The Friends of Bitsy Grant organization is relaunching fund-raising efforts for the renovation of the Buckhead tennis center’s clubhouse, home of the Georgia Tennis Hall of Fame.
“It’s a spectacular building, a real jewel in terms of architecture,” said Mel Locklear, outgoing president of the organization. “We want to make Bitsy the Wimbledon of the South or the Flushing Meadows of the South.”
Designed by Atlanta architect Richard Aeck and opened in 1953, the Bitsy Grant Tennis Center boasts a colorful history.
Named for 5-foot-4 Atlanta tennis legend Bryan “Bitsy” Grant, a major player in the 1930s and 1940s and winner of 19 national senior titles, the tennis center has hosted major championships, including the 1955 U.S. Clay Court championships. Along with neighboring Bobby Jones Golf Course, Bitsy Grant sits in Memorial Park, where thousands of soldiers died at the Civil War Battle of Peachtree reek.

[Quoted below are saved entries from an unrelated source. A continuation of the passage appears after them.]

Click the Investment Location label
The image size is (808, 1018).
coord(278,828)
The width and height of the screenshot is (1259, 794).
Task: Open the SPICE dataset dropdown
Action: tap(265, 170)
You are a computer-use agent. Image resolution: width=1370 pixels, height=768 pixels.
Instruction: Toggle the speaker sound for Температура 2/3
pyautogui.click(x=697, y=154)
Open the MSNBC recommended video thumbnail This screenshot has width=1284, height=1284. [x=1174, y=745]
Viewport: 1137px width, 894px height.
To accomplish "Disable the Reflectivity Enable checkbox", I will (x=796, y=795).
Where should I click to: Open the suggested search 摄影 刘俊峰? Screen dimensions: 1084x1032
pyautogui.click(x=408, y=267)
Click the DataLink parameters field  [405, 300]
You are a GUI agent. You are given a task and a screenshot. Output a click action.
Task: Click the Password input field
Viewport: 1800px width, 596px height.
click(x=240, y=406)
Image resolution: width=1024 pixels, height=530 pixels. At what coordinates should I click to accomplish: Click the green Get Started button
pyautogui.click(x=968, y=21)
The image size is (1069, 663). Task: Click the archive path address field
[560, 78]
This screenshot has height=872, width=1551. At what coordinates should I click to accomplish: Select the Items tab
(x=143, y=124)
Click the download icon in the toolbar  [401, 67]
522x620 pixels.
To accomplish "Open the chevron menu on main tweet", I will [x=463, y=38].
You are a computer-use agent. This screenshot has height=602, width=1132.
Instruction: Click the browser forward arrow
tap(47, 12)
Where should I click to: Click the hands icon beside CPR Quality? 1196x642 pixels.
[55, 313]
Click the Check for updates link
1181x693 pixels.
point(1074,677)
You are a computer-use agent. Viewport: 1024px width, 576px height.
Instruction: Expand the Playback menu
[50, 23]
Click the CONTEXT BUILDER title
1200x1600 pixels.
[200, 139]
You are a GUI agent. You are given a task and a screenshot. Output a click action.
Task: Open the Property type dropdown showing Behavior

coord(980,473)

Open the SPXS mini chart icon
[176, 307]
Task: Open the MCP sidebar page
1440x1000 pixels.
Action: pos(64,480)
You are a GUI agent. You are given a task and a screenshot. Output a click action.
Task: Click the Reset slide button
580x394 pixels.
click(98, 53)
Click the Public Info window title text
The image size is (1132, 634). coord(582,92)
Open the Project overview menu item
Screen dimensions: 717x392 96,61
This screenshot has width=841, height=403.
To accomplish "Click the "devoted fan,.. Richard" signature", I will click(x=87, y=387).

Locklear said the Friends of Bitsy Grant organization is concentrating on a $615,000 first phase to renovate the upper floors of the clubhouse, including removal of asbestos and lead paint, making the building energy efficient, relocating the starter’s area downstairs, refurbishing its custom glass and moving the HVAC system from the roof to a mechanical room on the bottom floor. The organization hopes to begin the work in August.
In 2007, the group began a campaign to raise $2 million for a more extensive renovation. However, with the recession and unhappiness at the city’s management of its tennis centers, the campaign stalled, Locklear said.
With United Tennis Management having taken over running Bitsy Grant and other tennis centers, the group has new momentum for its fund-raising. With a good base of funds in the bank, it decided to get started on the upper floor work.
“We’re downscaling to focus on the really critical upstairs part,” said Locklear, who made a presentation to Neighborhood Planning Unit C at its March meeting. “We have a couple of hundred thousand in the bank, and are $100,000 to $175,000 away from doing this.”
A strong attraction of Bitsy Grant is its 13 clay courts, which allow for a more strategic, volleying game than hard surfaces. “We have the only public clay courts in Atlanta,” Tim Noonan of United Tennis Management told members of NPU-C in a joint appearance with Locklear.
Noonan said at the NPU meeting that UTM plans to install lighting for all of the clay courts. Only six are lighted now.
Unlike lights now in use at Bitsy Grant, the UTM will install “environmental” lights that illuminate only the courts and should not disturb the surrounding neighborhood, Noonan said. He also said there won’t be any loudspeakers.